Author: Rachel Khona

Genre: Memoir / Humor

Rating: 4 stars

Purchase: Amazon

Review copy provided by Enchanted Book Promotions in exchange for an honest review.

Rachel knew even as a young child that she wasn’t like the rest of her Indian family. While her parents were plotting how she could make it into med school with her mediocre grades in chemistry and biology, she had other things on my mind.

Including such gems as:

  • Why can’t she go to the temple on her period?
  • Why don’t her Indian cousins like her?
  • Why was it OK to be sexualized at a beauty pageant but not for herself?
  • How can she straddle two cultures while retaining her sense of self?
  • Why are women considered sluts and men considered studs?
  • Why do people keep asking her if she was born in India?
  • Should she wax down there?
  • Why does she have crazy eyes?

After leaving home, Rachel got high in Amsterdam, met her pop singer idol in a bathroom, argued with a ghost and got lost in the Pyrenees. But that didn’t stop her from questioning while men still tell her to smile. Are You There Krishna, It’s Me Reshma. Or Rachel. Or Whatever.; Essays on Talking to Ghosts, Accosting Celebrities, One-night Stands Gone Wrong, Sexism, Race, and First-Generation Woes weaves stories of Rachel’s life with observations on race, class, sex, feminism and culture with humor and candor.
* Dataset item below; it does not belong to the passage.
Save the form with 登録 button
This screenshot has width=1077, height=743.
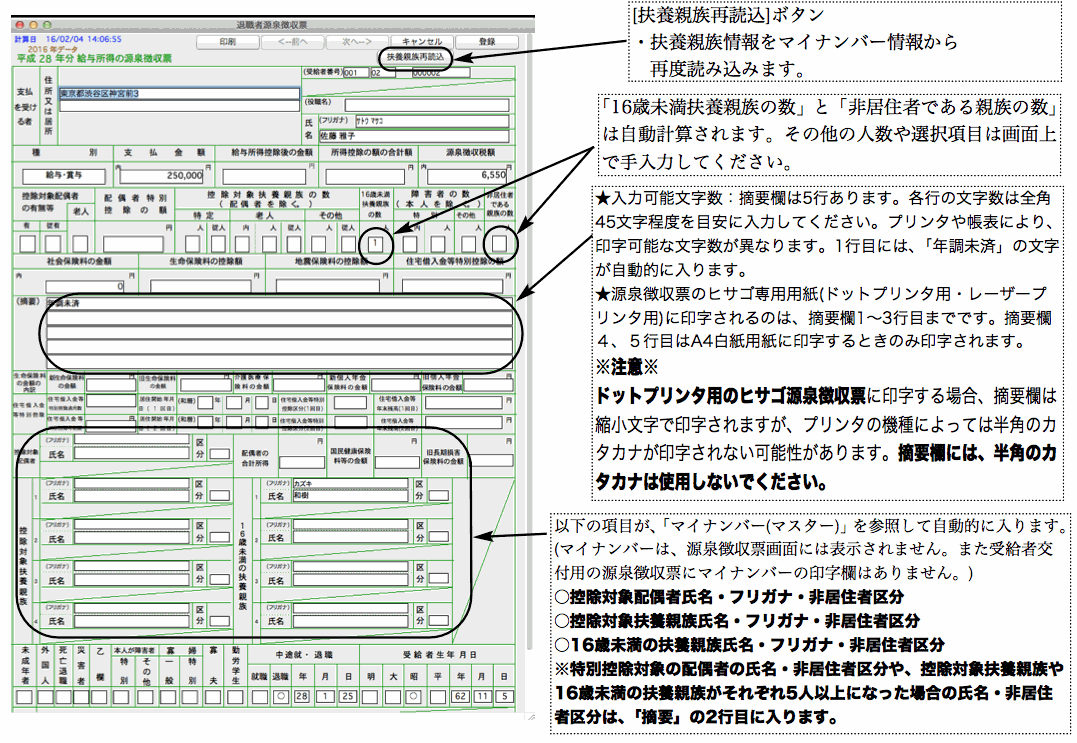(x=487, y=41)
In Are You There, Krishna? Are You There Krishna, It’s Me Reshma. Or Rachel. Or Whatever. author Rachel Khona describes her life in a humoristic, down-to-earth style that makes it easy for the reader to connect with her, and the story she has to tell.
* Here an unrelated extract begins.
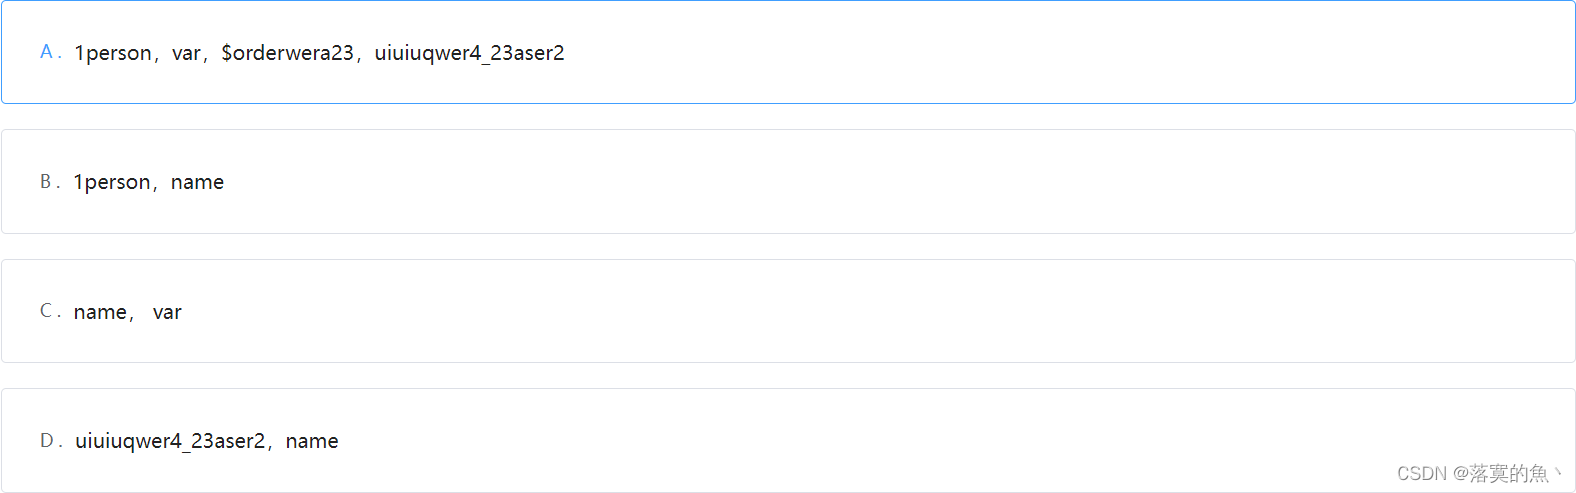Click "uiuiuqwer4_23aser2" in option A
The book is part memoir, part criticism on today’s society, and for the most part, an account of the author’s searc for herself, who she is, her culture, her identity, and how who she is compares to what society wants her to be. The author includes a lot of clever, insightful obvervations about topics like race, sex, culture, and more.

One of my favorite parts was the chapter about the ghost, which included a picture of a ghost that looks pretty scary.

Rachel’s writing style is simple and down-to-earth but it works really well to tell this story. I loved the author’s sense of humor, which shone through clearly throughout the book. I even laughed out loud a few times.

An insightful, hilarious memoir about life and its perils.